── Information given

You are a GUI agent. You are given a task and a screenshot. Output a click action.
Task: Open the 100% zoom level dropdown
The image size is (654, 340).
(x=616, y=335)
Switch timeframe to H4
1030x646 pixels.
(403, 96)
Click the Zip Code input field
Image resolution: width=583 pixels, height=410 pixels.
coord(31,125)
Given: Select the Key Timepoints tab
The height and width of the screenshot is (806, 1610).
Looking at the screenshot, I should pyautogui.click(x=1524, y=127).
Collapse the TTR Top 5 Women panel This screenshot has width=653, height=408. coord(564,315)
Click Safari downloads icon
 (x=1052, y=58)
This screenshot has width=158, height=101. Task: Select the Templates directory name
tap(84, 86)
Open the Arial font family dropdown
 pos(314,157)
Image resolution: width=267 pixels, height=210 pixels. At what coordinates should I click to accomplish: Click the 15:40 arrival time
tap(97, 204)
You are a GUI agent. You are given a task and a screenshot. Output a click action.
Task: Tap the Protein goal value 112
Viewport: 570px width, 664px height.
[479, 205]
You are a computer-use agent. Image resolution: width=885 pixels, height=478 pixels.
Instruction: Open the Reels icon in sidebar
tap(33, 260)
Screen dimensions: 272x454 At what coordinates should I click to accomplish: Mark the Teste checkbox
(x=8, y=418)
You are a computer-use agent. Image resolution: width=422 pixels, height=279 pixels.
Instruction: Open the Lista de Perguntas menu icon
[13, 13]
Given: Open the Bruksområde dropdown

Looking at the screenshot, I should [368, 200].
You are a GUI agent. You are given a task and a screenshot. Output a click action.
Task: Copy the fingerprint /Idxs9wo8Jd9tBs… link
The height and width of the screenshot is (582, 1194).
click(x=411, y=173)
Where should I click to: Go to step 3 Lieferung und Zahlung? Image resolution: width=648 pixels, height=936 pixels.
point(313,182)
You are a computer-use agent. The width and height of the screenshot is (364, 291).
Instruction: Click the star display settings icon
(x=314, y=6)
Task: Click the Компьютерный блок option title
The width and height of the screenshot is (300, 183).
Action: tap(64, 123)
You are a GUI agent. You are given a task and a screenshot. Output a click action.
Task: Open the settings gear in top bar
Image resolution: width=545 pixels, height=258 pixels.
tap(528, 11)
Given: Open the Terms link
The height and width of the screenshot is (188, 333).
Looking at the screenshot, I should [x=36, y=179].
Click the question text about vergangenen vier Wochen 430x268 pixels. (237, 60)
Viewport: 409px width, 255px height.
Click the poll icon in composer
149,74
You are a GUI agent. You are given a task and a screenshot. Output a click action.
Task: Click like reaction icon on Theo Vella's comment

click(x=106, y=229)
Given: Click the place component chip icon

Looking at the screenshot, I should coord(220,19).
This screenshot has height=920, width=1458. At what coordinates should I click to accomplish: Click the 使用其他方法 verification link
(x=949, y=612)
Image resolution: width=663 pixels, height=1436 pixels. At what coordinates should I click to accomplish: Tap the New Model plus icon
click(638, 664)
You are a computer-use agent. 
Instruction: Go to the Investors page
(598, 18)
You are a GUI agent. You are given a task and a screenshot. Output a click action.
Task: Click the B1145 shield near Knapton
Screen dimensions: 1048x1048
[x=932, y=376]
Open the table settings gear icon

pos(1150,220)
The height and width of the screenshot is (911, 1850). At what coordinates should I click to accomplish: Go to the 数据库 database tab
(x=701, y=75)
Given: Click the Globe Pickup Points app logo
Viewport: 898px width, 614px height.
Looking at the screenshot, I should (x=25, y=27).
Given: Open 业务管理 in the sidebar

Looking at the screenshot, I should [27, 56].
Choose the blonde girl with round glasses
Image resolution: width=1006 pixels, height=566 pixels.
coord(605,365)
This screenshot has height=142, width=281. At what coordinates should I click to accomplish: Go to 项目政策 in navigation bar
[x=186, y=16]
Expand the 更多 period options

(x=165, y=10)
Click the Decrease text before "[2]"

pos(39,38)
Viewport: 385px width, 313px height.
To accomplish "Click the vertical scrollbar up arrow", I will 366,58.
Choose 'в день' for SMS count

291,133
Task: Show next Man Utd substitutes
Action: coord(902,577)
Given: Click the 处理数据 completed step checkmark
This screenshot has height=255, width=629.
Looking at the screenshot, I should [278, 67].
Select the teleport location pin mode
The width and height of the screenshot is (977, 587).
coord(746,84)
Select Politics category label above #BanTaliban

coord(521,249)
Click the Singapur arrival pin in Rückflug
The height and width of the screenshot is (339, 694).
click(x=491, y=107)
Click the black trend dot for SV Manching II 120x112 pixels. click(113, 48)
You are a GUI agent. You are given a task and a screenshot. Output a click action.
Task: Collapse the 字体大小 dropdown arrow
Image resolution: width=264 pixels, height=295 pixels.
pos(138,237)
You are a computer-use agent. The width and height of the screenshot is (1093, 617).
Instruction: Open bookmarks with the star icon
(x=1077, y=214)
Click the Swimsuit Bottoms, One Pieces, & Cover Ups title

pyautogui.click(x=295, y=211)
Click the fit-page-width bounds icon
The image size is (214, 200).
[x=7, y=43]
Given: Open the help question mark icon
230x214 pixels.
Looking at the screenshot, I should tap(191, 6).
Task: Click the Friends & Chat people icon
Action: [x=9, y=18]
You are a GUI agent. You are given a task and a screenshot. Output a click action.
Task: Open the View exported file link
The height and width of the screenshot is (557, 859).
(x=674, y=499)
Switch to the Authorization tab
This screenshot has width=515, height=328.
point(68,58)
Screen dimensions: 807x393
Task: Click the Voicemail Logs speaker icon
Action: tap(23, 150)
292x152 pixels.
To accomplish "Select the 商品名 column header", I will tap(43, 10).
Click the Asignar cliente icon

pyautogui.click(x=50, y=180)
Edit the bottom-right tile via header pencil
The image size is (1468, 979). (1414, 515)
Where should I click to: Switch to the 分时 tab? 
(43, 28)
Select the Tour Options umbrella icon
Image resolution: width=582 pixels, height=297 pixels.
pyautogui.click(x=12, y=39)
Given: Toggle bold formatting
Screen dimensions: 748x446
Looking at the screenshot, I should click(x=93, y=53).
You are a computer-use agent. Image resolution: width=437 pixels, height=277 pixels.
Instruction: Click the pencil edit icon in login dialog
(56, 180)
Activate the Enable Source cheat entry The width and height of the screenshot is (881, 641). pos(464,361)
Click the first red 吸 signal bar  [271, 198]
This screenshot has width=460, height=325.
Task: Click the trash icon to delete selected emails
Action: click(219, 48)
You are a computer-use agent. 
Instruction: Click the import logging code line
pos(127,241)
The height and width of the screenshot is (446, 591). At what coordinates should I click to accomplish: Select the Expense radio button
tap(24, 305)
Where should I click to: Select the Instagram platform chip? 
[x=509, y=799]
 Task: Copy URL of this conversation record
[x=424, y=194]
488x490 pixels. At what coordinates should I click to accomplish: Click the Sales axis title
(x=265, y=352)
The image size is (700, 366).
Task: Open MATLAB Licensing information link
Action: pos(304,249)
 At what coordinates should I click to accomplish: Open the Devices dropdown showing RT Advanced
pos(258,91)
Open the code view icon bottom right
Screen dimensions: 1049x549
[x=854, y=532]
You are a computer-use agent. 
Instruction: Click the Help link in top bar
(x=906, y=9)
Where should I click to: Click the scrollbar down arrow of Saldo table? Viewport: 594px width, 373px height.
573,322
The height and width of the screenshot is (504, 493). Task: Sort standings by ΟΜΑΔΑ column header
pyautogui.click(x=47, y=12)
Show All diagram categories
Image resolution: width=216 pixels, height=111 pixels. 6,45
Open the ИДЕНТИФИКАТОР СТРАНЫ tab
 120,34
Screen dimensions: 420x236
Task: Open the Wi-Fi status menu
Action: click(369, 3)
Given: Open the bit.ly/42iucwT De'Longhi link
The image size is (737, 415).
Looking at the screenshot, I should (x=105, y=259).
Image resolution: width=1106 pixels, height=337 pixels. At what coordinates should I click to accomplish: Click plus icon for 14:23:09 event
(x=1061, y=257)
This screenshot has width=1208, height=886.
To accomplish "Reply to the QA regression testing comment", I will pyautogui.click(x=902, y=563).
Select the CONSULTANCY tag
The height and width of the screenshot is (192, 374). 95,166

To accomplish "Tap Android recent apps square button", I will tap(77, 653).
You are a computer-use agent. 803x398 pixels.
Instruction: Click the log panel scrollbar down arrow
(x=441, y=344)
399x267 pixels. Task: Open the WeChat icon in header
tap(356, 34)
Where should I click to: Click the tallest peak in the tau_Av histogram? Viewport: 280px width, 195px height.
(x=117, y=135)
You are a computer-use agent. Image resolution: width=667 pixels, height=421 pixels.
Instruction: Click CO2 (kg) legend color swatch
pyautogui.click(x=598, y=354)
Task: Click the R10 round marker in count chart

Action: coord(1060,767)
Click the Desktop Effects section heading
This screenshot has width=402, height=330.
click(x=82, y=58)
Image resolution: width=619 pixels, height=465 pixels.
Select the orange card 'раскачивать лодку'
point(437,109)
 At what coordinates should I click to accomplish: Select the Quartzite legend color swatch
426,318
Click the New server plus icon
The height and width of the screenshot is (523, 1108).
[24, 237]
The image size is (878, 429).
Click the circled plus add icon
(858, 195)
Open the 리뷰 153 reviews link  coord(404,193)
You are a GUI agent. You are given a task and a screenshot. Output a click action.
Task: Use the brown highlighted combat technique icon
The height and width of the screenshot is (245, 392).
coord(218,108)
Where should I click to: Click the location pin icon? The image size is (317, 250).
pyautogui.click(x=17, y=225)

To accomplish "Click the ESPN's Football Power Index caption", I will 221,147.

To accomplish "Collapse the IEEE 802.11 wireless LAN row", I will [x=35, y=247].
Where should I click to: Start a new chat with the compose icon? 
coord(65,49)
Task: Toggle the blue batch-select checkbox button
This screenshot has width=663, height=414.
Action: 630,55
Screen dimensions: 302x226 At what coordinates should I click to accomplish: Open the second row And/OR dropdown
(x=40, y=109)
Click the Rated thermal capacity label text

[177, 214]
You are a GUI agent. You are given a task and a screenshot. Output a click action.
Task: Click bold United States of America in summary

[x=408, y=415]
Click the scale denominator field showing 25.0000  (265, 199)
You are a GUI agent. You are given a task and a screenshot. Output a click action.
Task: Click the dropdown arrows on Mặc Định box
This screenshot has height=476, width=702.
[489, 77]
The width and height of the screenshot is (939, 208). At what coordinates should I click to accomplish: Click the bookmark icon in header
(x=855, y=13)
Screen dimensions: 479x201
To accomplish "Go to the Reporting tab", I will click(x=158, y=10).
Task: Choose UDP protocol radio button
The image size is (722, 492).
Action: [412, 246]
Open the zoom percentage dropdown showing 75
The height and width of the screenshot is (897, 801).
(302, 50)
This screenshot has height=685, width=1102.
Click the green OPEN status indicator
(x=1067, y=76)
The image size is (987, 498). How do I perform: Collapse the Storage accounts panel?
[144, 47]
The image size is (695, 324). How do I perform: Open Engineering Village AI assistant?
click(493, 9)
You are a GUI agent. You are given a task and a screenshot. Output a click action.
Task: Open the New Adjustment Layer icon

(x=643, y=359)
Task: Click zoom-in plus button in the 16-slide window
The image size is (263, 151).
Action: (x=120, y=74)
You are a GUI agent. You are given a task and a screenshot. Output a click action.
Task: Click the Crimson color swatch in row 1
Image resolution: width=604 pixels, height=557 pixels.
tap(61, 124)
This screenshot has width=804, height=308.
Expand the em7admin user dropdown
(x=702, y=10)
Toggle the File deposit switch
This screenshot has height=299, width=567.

────

_The task_
Lines above with "computer" in them are the ones to copy.

_Output_
You are a computer-use agent. Image resolution: width=885 pixels, height=478 pixels.
You are a computer-use agent. Image resolution: width=422 pixels, height=279 pixels.
You are a computer-use agent. The width and height of the screenshot is (364, 291).
You are a computer-use agent. 
You are a computer-use agent. The width and height of the screenshot is (1093, 617).
You are a computer-use agent. Image resolution: width=437 pixels, height=277 pixels.
You are a computer-use agent. 
You are a computer-use agent. 
You are a computer-use agent. 803x398 pixels.
You are a computer-use agent. Image resolution: width=667 pixels, height=421 pixels.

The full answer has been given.